Seoul    La Corée m’a semblé différente du Japon ; elle semblerait plus proche de notre monde occidental. Ce qui frappe là aussi, c’est la grande concentration de population, avec beaucoup de jeunesse. Il y a de nombreux immeuble de 30, 35 étages et plus qui poussent partout, comme des champignons. Regroupés souvent en ilots ils semblent écraser les petites maisons autour d’eux. Je pense aux personnes qui y vivent et combien il doit être difficile d’établir des relations de voisinage, avec comme conséquence le danger de la solitude. On trouve même de telles tours en pleine campagne plantés au milieu des rizières, et entourées de nombreuses serres.

    La question de la réunification est venue souvent dans les échanges. Sur cet argument j’ai senti qu’il y avait beaucoup d’attente et d’espoir.

    Contents de ces belles journées, nous sommes revenus à Osaka juste la veille de l’arrivée du typhon, qui heureusement ne s’est pas trop fait sentir à Wakayama.
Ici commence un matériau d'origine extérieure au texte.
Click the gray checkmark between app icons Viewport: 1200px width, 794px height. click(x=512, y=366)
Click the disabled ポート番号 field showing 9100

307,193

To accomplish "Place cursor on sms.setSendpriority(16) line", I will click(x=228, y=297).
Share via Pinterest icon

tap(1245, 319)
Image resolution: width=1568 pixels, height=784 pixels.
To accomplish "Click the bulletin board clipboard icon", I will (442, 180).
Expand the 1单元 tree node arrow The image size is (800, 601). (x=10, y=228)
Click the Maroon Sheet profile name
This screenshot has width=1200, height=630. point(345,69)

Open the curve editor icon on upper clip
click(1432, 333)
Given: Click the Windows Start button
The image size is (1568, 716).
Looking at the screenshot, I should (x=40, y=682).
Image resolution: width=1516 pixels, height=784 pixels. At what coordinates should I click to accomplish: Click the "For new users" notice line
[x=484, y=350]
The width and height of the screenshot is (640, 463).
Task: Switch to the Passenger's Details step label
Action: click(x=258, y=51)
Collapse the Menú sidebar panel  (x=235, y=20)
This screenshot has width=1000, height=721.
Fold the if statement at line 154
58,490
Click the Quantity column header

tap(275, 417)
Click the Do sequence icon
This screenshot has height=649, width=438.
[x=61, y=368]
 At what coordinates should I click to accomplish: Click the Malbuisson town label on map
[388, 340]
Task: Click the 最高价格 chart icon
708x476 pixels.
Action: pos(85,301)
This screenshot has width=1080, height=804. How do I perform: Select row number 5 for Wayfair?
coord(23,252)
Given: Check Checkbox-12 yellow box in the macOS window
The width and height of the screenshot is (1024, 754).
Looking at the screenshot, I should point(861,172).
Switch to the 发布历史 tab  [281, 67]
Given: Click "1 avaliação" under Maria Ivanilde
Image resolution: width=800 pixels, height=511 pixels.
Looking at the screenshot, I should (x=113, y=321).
Et le surlendemain je rentrais en Belgique avec les yeux pleins de visages et de belles choses.

Merci à Masaru et à tous les frères et les sœurs pour les bonnes journées passées ensemble.
Yves


1 Tout au long de mon séjour Masaru aura eu la patience et la délicatesse de me traduire les conversations, m’expliquer l’histoire,
        pour ne pas me laisser ‘hors-jeu’. Merci à toi Masaru !

2 Merci aussi à Pierre, Shin-Kwan et Hi-Su feront de même en Corée.